Karimun/Kepri – Aksi protes warga yang berunjuk rasa di Pengadilan Negeri (PN) dan Kantor Badan Pertanahan Nasional (BPN) Karimun pada Senin, 15 September 2025, merupakan ekspresi kekecewaan mendalam atas putusan pengadilan yang dianggap tidak adil.

Latar Belakang Protes: Warga RT 03/RW 03, Bukit Cincin, Kelurahan Sungai Raya, Kecamatan Meral, Kabupaten Karimun, menyuarakan ketidakpuasan mereka terhadap putusan perkara Nomor 19 Tahun 2024 yang dibacakan pada 4 Agustus 2025. Putusan tersebut memerintahkan warga untuk mengosongkan lahan sengketa dan menyerahkannya kepada pihak PT Karimun Sejahtera Properti (KSP). Selain itu, warga juga diwajibkan untuk membongkar bangunan serta tanaman yang ada di lahan tersebut dan membayar biaya perkara senilai Rp85.703.500.

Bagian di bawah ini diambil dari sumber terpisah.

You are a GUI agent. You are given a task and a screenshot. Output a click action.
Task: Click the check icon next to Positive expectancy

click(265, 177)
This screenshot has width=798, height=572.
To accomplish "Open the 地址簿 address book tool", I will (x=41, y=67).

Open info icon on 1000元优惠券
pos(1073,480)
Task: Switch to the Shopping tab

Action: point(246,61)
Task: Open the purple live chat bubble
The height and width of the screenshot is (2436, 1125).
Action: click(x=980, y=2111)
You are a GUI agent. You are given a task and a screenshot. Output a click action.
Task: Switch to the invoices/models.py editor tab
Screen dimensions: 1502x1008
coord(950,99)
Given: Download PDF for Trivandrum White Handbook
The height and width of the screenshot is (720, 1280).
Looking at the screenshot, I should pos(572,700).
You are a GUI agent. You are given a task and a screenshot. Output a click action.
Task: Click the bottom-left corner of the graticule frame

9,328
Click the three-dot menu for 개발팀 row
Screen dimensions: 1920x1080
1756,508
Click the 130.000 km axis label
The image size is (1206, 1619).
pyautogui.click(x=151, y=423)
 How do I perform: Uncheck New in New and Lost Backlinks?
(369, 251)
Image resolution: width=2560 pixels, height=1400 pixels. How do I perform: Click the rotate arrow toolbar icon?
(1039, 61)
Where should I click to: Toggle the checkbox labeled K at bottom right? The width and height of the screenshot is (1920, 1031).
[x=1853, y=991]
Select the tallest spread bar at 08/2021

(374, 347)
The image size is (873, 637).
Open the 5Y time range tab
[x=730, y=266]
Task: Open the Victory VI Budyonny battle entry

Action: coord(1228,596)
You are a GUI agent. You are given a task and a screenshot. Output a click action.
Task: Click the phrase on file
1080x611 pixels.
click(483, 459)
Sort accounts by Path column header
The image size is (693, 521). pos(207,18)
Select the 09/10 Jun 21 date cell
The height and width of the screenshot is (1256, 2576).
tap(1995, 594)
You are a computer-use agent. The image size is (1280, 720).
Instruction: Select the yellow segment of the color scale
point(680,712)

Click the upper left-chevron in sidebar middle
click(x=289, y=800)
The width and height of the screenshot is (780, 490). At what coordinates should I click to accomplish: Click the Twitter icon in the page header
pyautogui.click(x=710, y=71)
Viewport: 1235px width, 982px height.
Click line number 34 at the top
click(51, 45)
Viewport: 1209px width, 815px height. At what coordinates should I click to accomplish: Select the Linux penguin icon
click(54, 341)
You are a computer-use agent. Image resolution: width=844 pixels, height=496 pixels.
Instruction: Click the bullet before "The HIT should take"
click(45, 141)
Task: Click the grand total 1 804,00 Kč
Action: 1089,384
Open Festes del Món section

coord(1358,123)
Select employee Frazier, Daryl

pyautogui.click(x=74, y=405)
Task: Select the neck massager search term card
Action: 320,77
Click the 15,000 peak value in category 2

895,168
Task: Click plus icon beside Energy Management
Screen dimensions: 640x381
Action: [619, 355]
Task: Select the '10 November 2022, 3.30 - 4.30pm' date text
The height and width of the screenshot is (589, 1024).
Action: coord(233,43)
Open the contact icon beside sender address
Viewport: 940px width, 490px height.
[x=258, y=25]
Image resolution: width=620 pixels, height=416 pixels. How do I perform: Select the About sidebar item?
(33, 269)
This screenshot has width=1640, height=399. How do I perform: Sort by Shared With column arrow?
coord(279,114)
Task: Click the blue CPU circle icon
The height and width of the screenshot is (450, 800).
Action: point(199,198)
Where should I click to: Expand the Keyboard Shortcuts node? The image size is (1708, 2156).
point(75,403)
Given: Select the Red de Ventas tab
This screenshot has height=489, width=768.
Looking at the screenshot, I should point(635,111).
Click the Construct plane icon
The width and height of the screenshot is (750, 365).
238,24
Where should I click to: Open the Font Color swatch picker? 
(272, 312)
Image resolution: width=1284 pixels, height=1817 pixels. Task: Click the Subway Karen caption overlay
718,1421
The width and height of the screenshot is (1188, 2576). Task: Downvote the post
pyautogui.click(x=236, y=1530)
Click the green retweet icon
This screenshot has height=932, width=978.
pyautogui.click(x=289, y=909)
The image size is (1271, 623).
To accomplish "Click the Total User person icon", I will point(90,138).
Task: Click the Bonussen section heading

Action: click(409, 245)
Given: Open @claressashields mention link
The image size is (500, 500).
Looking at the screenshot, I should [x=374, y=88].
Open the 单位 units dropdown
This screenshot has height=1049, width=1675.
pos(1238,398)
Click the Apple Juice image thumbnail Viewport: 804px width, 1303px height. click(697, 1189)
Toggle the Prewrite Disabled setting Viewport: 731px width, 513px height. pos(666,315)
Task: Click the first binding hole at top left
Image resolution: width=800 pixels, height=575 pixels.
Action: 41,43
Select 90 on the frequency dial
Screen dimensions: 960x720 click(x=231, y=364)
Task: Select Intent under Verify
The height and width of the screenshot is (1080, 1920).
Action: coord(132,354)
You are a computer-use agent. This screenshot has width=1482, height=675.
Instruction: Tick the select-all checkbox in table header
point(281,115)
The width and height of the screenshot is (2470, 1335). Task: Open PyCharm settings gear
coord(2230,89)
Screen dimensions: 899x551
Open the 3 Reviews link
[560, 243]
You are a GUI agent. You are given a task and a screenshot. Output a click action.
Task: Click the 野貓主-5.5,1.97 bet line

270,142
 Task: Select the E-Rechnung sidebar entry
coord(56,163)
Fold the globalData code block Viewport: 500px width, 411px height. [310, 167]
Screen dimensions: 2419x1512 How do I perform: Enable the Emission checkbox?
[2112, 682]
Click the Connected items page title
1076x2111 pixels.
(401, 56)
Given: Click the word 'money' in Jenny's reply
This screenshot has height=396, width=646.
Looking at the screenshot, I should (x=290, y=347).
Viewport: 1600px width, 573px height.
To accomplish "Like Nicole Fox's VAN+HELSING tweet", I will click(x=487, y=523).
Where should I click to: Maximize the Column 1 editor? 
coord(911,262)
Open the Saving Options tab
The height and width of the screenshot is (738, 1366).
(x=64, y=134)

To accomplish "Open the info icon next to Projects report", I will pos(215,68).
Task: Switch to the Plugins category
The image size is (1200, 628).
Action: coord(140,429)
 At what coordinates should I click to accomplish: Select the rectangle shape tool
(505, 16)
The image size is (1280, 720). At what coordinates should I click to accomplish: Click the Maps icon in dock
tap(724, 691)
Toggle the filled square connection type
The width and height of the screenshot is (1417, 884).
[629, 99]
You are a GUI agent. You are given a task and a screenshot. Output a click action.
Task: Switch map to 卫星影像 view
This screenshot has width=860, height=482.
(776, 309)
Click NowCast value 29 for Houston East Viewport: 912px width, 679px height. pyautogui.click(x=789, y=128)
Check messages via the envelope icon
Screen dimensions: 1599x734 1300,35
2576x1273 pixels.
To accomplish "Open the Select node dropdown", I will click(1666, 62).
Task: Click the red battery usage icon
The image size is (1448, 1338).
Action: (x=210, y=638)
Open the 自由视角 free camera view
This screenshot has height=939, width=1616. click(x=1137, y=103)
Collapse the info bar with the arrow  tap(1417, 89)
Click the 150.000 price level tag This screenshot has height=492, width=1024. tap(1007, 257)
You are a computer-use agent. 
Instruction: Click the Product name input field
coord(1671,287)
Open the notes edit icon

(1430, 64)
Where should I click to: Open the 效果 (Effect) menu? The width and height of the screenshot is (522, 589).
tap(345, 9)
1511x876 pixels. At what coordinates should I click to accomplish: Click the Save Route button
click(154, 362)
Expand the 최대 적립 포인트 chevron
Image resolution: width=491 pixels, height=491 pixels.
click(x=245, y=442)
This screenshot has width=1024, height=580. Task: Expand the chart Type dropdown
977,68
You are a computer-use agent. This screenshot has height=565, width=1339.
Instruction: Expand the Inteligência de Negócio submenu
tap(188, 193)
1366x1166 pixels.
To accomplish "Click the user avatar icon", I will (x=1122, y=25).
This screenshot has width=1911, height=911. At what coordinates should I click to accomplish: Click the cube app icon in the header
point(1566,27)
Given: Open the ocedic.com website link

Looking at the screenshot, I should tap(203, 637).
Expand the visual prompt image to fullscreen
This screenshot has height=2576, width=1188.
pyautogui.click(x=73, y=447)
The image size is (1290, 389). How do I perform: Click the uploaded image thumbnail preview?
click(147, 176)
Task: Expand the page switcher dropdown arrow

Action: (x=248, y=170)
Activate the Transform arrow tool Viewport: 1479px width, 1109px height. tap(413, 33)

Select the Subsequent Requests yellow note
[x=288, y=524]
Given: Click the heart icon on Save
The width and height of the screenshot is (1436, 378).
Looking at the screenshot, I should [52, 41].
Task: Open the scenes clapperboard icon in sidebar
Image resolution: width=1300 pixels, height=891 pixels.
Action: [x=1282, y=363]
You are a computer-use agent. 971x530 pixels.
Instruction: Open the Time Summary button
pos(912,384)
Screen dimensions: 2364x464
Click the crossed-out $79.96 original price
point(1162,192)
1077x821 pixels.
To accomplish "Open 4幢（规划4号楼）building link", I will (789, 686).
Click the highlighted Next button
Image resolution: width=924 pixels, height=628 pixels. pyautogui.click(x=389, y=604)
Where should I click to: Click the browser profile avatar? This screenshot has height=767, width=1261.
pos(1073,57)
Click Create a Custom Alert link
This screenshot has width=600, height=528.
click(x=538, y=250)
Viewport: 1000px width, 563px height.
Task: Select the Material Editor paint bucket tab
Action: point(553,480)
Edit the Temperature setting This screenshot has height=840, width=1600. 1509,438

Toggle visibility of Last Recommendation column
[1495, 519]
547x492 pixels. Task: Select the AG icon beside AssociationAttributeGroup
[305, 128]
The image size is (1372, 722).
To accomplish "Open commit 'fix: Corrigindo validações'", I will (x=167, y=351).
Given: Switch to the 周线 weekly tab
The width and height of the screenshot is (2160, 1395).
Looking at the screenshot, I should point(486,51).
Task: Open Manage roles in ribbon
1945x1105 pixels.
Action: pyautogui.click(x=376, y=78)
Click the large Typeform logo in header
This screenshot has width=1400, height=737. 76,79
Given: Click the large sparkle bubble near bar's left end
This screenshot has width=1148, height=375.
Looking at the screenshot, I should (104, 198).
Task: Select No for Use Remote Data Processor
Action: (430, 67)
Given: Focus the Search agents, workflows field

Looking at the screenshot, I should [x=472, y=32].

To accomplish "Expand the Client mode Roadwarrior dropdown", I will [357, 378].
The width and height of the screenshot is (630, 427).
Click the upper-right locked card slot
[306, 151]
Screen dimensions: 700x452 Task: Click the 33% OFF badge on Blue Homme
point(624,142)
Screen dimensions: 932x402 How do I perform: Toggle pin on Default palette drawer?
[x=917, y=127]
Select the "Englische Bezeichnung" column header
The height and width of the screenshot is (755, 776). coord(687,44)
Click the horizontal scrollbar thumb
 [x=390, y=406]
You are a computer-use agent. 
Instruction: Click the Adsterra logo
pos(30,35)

Menurut Osmar Hutajulu, koordinator aksi, putusan majelis hakim dinilai mengabaikan fakta persidangan dan adanya dugaan keberpihakan. Warga merasa putusan tersebut seolah-olah menempatkan mereka, yang telah menduduki lahan selama lebih dari 30 tahun, sebagai mafia tanah.
Ia mempertanyakan legalitas surat-surat yang dijadikan dasar klaim oleh PT KSP, yang menurutnya tidak jelas, namun justru dianggap sah oleh majelis hakim.
Aksi dan Tuntutan Warga
Sebagai bentuk protes, warga tidak hanya berunjuk rasa, tetapi juga membawa karangan bunga yang bertuliskan pesan-pesan kritis di depan Kantor PN Karimun.
Salah satu pesan yang mencolok berbunyi, “Pengadilan Negeri Karimun diduga bukan lagi tempat mencari keadilan, tapi tempat pasar keputusan yang diperjual belikan.”
Tuntutan utama mereka adalah agar putusan dibatalkan dan keadilan ditegakkan.
Osmar Hutajulu menambahkan, mereka berencana melaporkan dugaan ketidakadilan ini ke lembaga yang lebih tinggi, yaitu Komisi Yudisial (KY) dan Badan Pengawas Mahkamah Agung (Bawas MA), untuk mengusut dugaan pelanggaran etik dan penyimpangan dalam proses peradilan.
Respons Pengadilan: Menanggapi aksi massa, pihak PN Karimun diwakili oleh Andre Napitupulu. Ia menyatakan bahwa aspirasi warga akan disampaikan kepada pimpinan pengadilan.
Andre menjelaskan bahwa sesuai dengan kode etik, hakim tidak dapat bertemu langsung dengan para pihak yang berperkara. Oleh karena itu, ia ditugaskan oleh Ketua PN Karimun untuk menerima keluhan masyarakat.
Andre juga menyarankan agar warga menempuh jalur hukum selanjutnya dengan mengajukan banding ke Pengadilan Tinggi Kepulauan Riau. Menurutnya, pengadilan tingkat banding memiliki kewenangan untuk menguji kembali putusan yang telah dikeluarkan oleh PN Karimun. “Biarlah Pengadilan Tinggi yang menguji kembali putusan PN Karimun,” ujarnya.
Proses banding ini diharapkan menjadi jalan bagi warga untuk memperjuangkan hak-hak mereka di tingkat peradilan yang lebih tinggi.